I dont find anything much informative in the attached.Only thing is U got some VIA h/w there(very bad experiance with via esp GFX cards Unichrome pro).


----------



## mehulved (May 7, 2007)

Maybe something going wrong with the ntfs driver?


----------



## sandeep_arsenal (May 7, 2007)

x64 32 bit??
wats tht??


----------



## gary4gar (May 7, 2007)

freebird said:
			
		

> ubiquity is the gui installer of Ubuntu from live cd.(a shortcut is found on live-cd desktop)
> Did u have live-cd completed booting?or during booting u r getting these errors..
> I dont find anything much informative in the attached.Only thing is U got some VIA h/w there(very bad experiance with via esp GFX cards Unichrome pro).






the live session loads without errors and even the install wizard or "ubiquity"(thankz  for it name) terror stuck when it actully starts installing the os
the little dialog box which had a progress bar and no control box


----------



## freebird (May 7, 2007)

It seems the installer is confused with ur two hdd's.the simple  soltn ubuntu guys will give is go for alternate install cd which contains CLI debian installer though curses based but less buggier than ubiquity which can make it easier for u.This Ubiquity failed for u,may be some hack available at ubuntu forums.?


----------



## gary4gar (May 7, 2007)

freebird said:
			
		

> It seems the installer is confused with ur two hdd's.the simple  soltn ubuntu guys will give is go for alternate install cd which contains CLI debian installer though curses based but less buggier than ubiquity which can make it easier for u.This Ubiquity failed for u,may be some hack available at ubuntu forums.?




i tried removong the 320gb hdd but still no help, i posted a thread at ubuntu forums 2-3 days back but still no reply
i can't get the alternate install cd as i do not have internet,


----------



## freebird (May 7, 2007)

i am not sure,but does ubuntu live cd contains debian installer?
try ur luck with opening a terminal try "sudo debian-install" (not sure),if it is there,u can continue with ncurses based installer very much better than gui ubiquity.
If no debian installer also available,try online help with IRC #freenode channel ubuntu.
*linuxmafia.com/faq/Debian/installers.html


----------



## gary4gar (May 8, 2007)

i ran ubiquity in debug mode, check the log
*www.MegaShare.com/169943


----------



## eddie (May 9, 2007)

Looks like the process is hanging at the point of formatting the partitions. Try formatting your root and swap partitions before you begin the installation procedure. Use something like gparted and qparted. Then at the time of installation, do not choose format the partitions.
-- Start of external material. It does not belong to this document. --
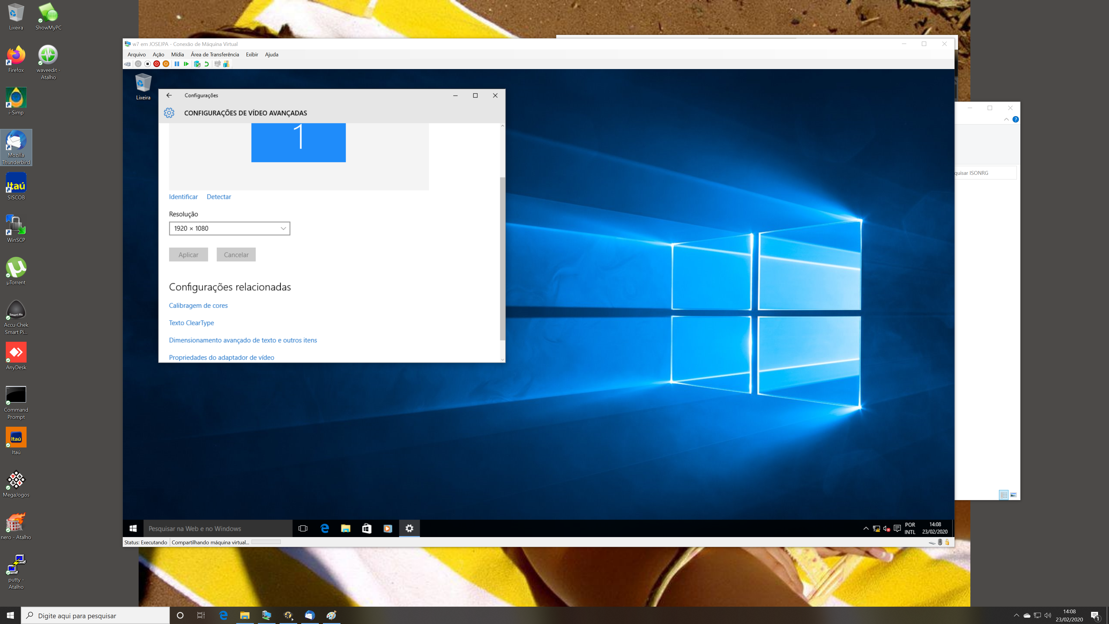Click the Turn Off VM stop icon
Image resolution: width=1109 pixels, height=624 pixels.
tap(147, 64)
Also, you have assigned your installer to automatically mount your NTFS partition at /media/sda(1,8). Don't do that. Just try and get through with the installation procedure right now. Once you are done with it, you can mount the partitions later.


----------



## gary4gar (May 9, 2007)

eddie said:
			
		

> Looks like the process is hanging at the point of formatting the partitions. Try formatting your root and swap partitions before you begin the installation procedure. Use something like gparted and qparted. Then at the time of installation, do not choose format the partitions.
> 
> Also, you have assigned your installer to automatically mount your NTFS partition at /media/sda(1,8). Don't do that. Just try and get through with the installation procedure right now. Once you are done with it, you can mount the partitions later.


Thanks eddie boy
Problem solved
_Kya baat hai eddie! _ simple solution to a complex problem


----------



## eddie (May 10, 2007)

^ Your log from debug mode helped


----------



## Vivek788 (Oct 3, 2007)

nice thread...i too have probs installing ubuntu 7.04.The error used to be while installing software.Not yet solved.


----------



## gary4gar (Oct 4, 2007)

^^^^
check its bug report
*bugs.launchpad.net/ubuntu/+source/ubiquity/+bug/113237


----------